(Dataset entries)

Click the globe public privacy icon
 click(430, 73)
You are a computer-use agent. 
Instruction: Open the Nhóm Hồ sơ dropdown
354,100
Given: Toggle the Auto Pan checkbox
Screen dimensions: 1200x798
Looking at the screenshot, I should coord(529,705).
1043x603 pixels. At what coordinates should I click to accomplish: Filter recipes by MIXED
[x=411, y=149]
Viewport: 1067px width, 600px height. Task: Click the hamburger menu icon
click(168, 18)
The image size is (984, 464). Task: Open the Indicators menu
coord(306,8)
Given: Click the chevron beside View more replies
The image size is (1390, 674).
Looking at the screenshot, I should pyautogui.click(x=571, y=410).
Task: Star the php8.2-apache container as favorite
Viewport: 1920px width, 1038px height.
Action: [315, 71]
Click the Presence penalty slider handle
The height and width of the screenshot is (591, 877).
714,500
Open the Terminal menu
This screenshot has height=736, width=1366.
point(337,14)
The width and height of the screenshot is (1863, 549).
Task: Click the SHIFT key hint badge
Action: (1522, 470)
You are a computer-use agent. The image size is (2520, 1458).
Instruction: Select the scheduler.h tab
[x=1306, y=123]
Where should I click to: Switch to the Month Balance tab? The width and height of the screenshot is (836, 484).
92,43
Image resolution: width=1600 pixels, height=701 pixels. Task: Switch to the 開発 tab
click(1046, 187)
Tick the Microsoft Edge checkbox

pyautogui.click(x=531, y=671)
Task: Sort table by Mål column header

**ASSIGNMENT**
Look through the data above and report every line in which "Given" appears.

**TASK RESPONSE**
Given: Toggle the Auto Pan checkbox
Given: Click the chevron beside View more replies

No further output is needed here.